■ WHAT IS BEING ASKED:
Reproduce every line of text in the material below word for word, leaving out the pictures.

■ EXTRACTED MATERIAL:
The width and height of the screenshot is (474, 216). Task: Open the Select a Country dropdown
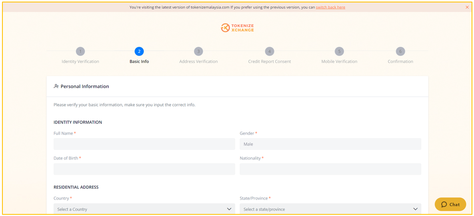(x=144, y=209)
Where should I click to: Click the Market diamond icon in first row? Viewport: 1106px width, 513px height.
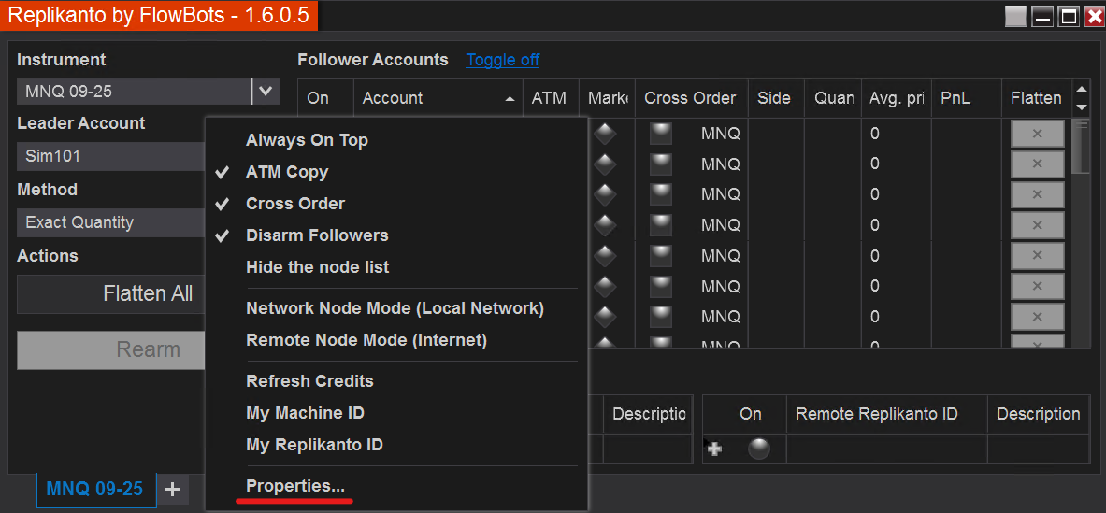point(605,134)
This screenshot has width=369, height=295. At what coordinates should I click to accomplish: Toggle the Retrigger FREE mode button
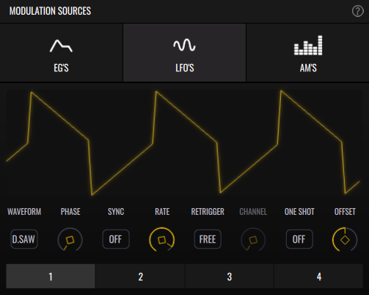pyautogui.click(x=208, y=239)
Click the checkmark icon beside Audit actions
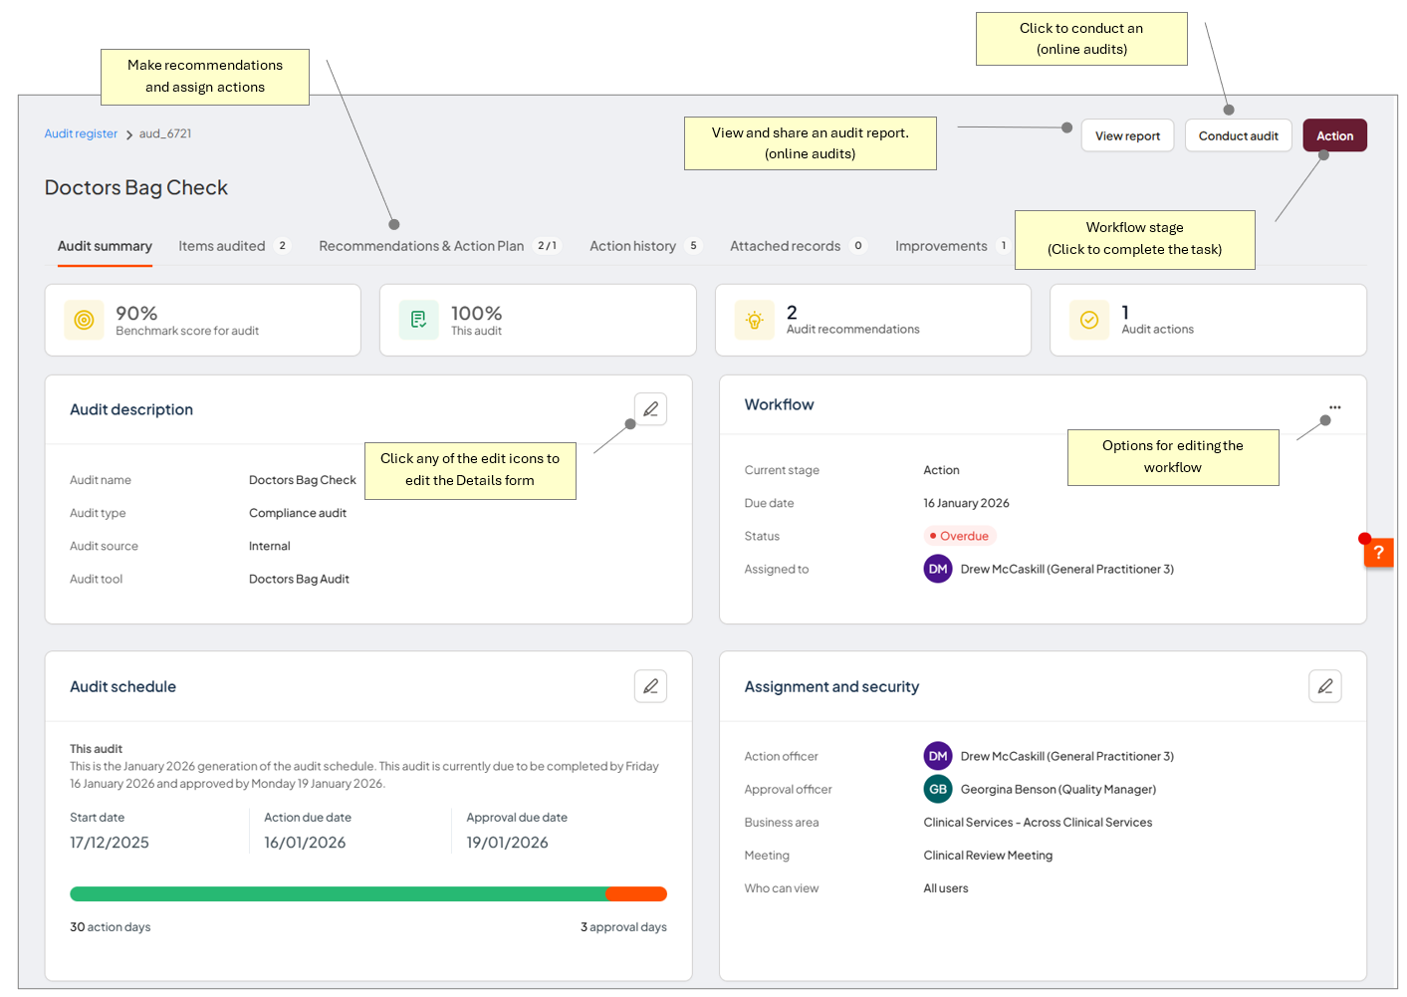The height and width of the screenshot is (997, 1407). pos(1089,320)
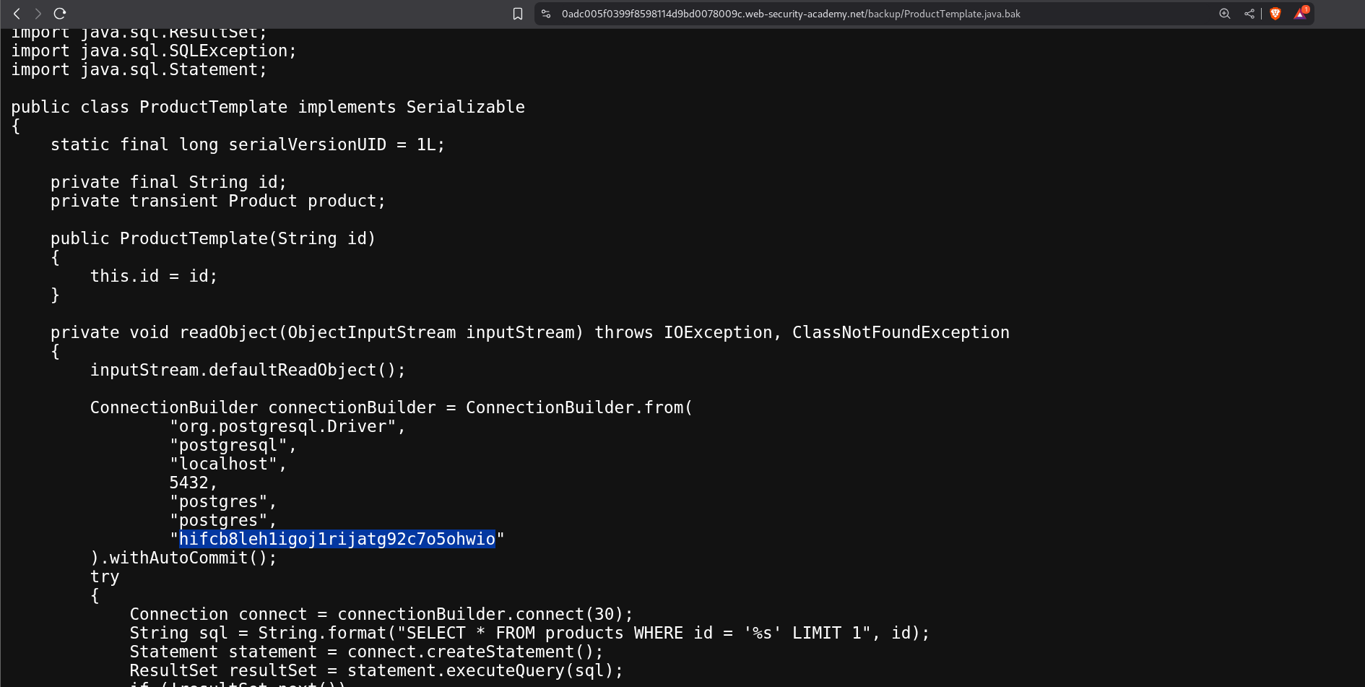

■ RESPONSE TO THE EXERCISE:
The width and height of the screenshot is (474, 216). Task: Open the Select a Country dropdown
(x=144, y=209)
Where should I click to: Click the Market diamond icon in first row? Viewport: 1106px width, 513px height.
point(605,134)
This screenshot has width=369, height=295. At what coordinates should I click to accomplish: Toggle the Retrigger FREE mode button
pyautogui.click(x=208, y=239)
Click the checkmark icon beside Audit actions
The height and width of the screenshot is (997, 1407). pos(1089,320)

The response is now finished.